Questi pannelli rotanti, controllati da sensori acustici, attraverso un software, possono ruotare a 180°, cambiando così la configurazione acustica della sala.
Il controsoffitto è molto organico, con forme sinuose disegnate, per conseguire la migliore rifrazione acustica possibile.
Trattandosi anch’esso di un edificio pubblico, mi piace l’idea che possa resistere al tempo e alle mode fugaci.
Un’ultima domanda te la pongo relativamente al complesso del Mangrove Place, menzionato già nel 2014 dal Sole 24 Ore, genesi e completamento di questo progetto?

Mangrove Place che sorge sull’isola di Reem Island, a 600 metri dalla costa di Abu Dhabi, è un complesso residenziale di lusso, rivolta ad una clientela di stranieri, desiderosi di investire nell’Emirato.

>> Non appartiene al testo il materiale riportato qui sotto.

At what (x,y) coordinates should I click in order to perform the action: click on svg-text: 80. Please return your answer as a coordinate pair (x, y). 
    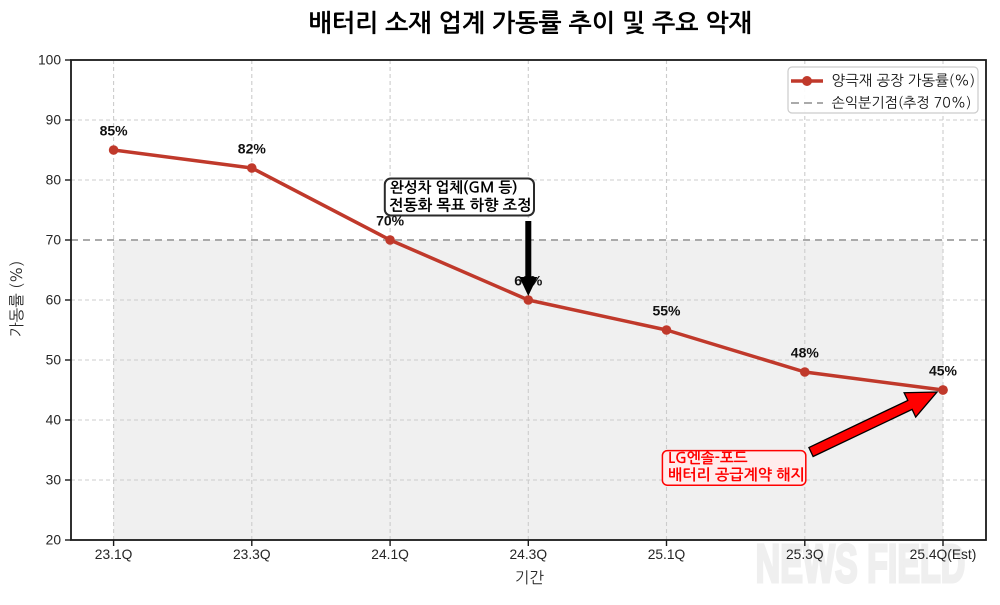
    Looking at the image, I should click on (54, 180).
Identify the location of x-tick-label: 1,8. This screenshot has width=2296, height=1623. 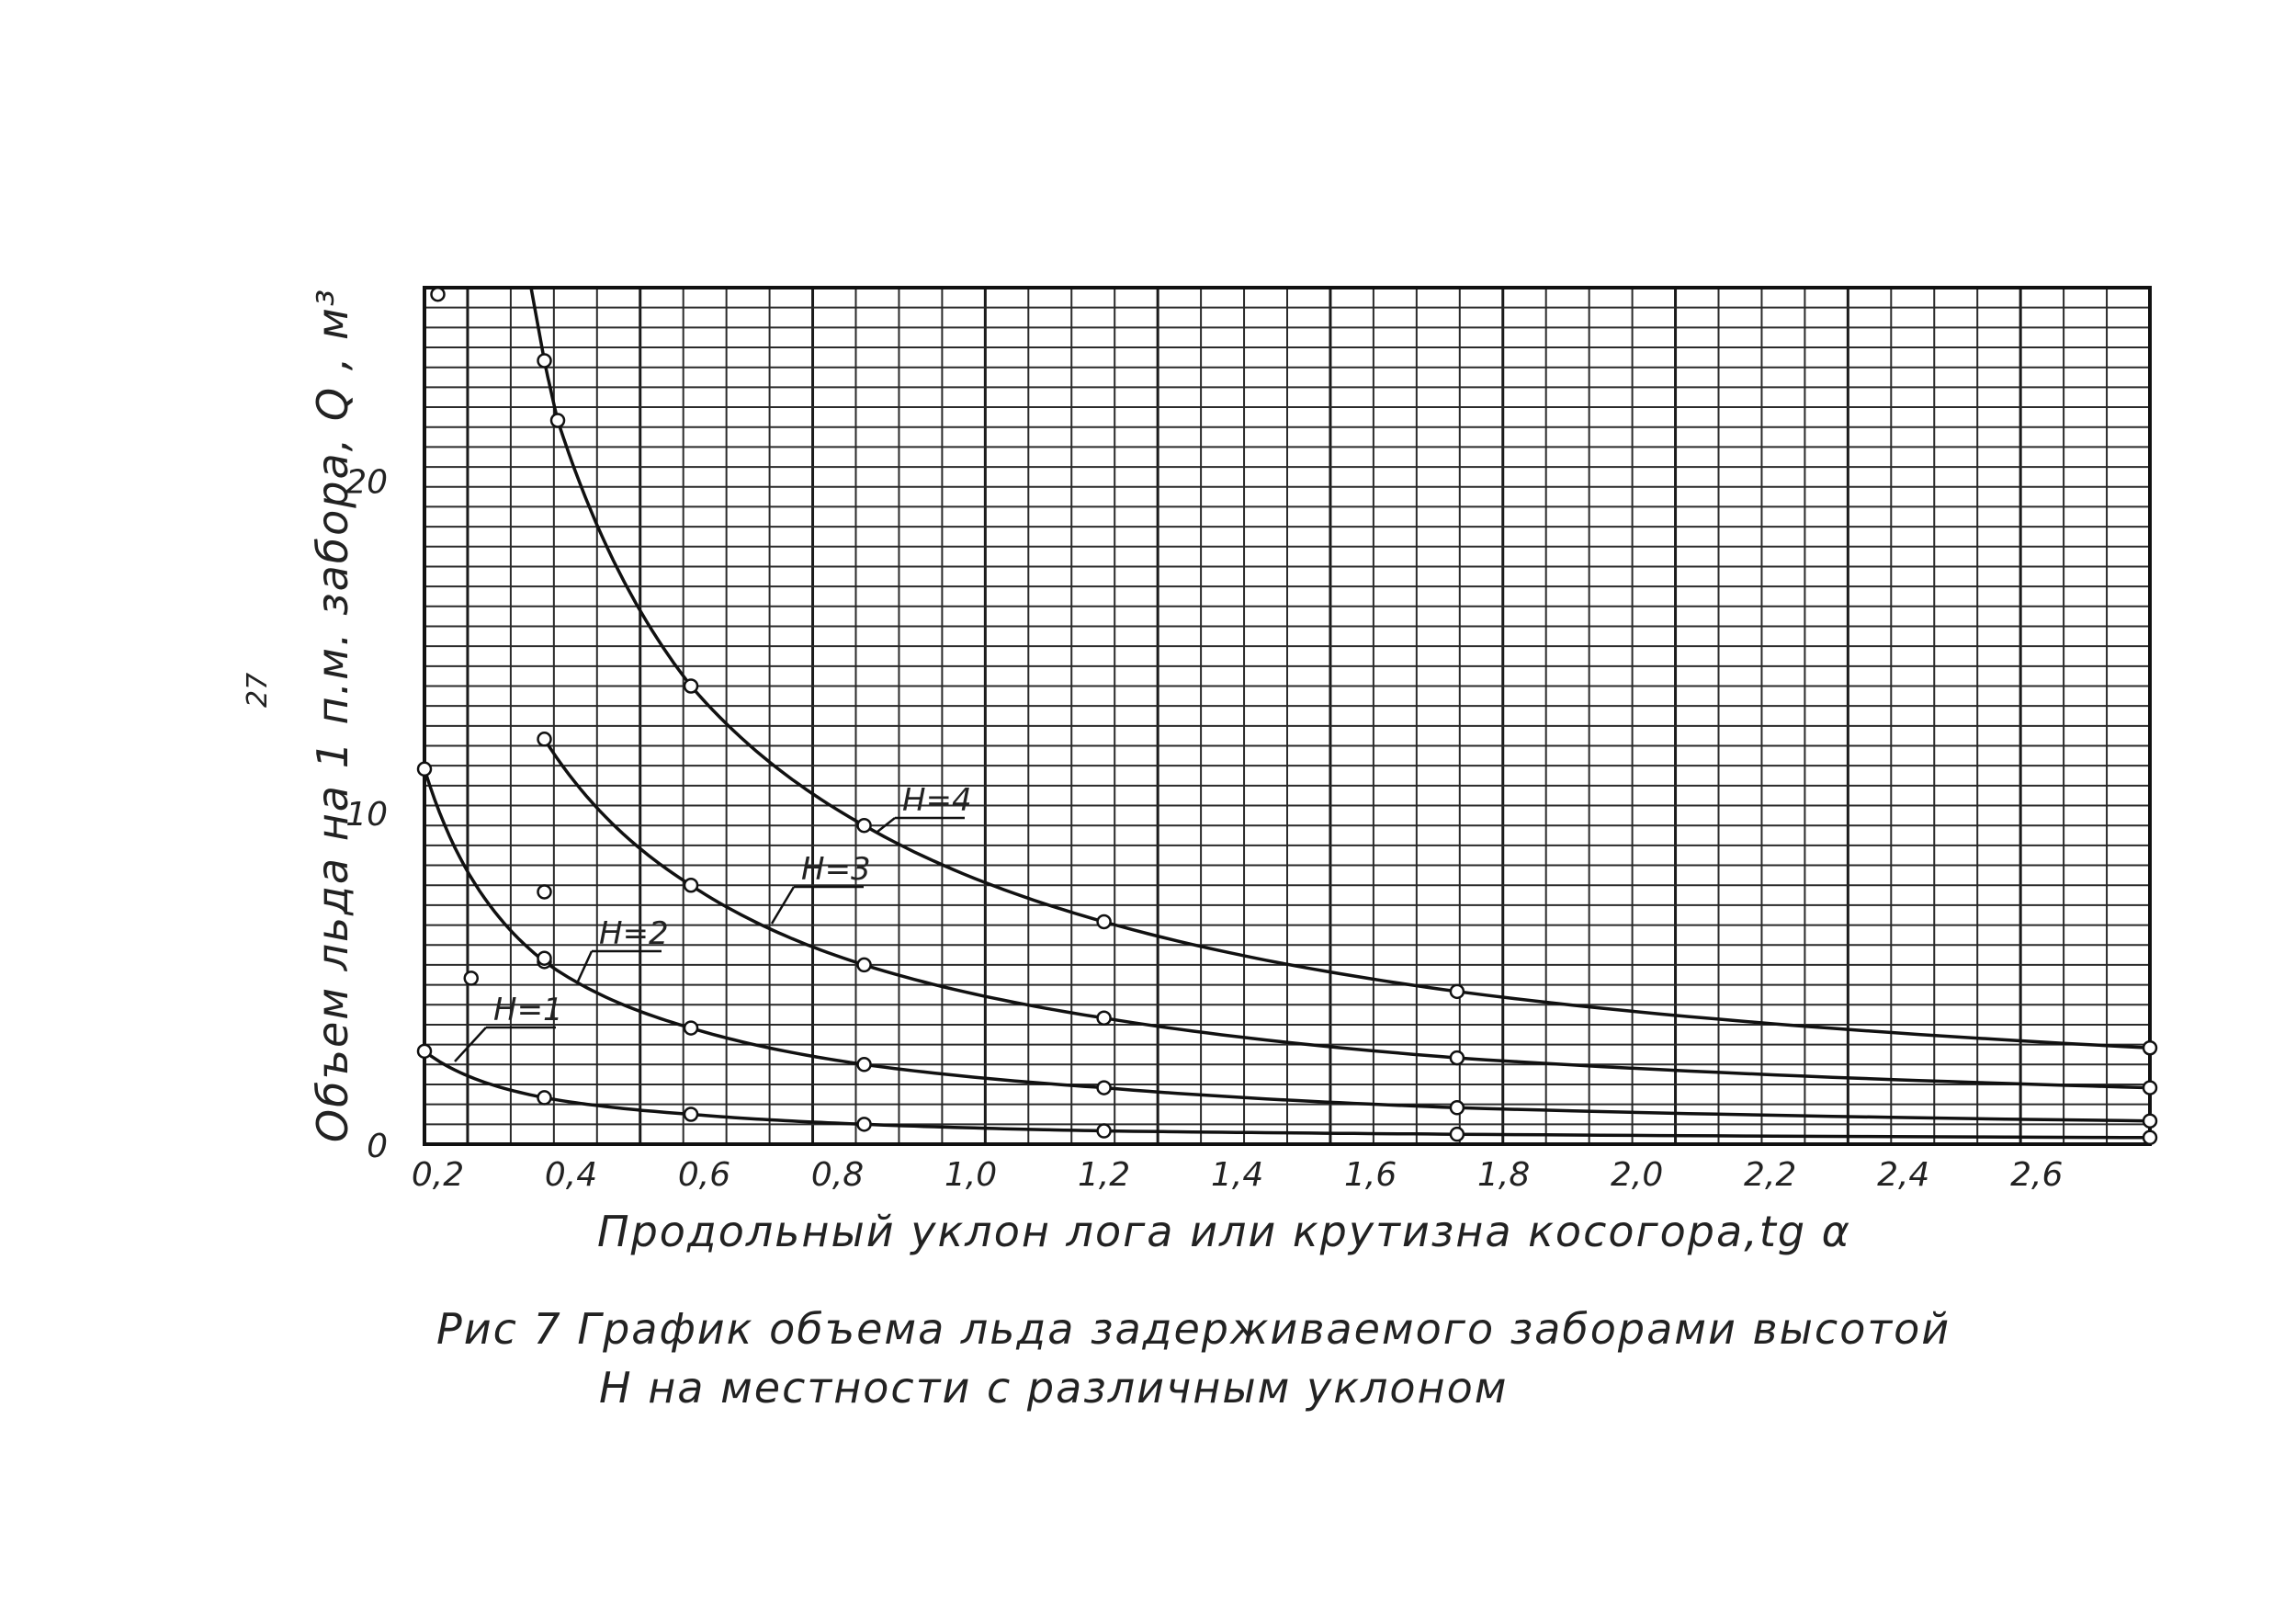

Ma poiché agli stranieri non è consentito di acquistare proprietà sull’Isola di Abu Dhabi, sono iniziati gli sviluppi Real Estate nelle zone vicine come appunto Al Reem Island, la volontà del progetto è stata quella di creare un edificio residenziale con molte terrazze, per godere di un clima caldo ma sostenibile, per almeno cinque mesi all’anno, in contrasto con le costruzioni circostanti, con grandi vetrate ma senza balconi.
Lo sviluppo a terrazze della torre ha consentito inoltre, di creare una forma che scardinasse la monotonia dei grattacieli, con panorami mozzafiato rivolti al mare.
Dal progetto iniziale alla effettiva realizzazione si sono avute delle differenze, che hanno richiesto il nostro intervento in corso d’opera: si è persa l’idea iniziale di un edificio bianco in stile Miami, ma nel complesso possiamo ritenerci soddisfatti.
Quello che si evince dall’intervista con Paolo, oltre ad una innegabile competenza e professionalità, è il trasporto emozionale, che lo hanno indotto alla realizzazione di progetti innovativi e mai scontati.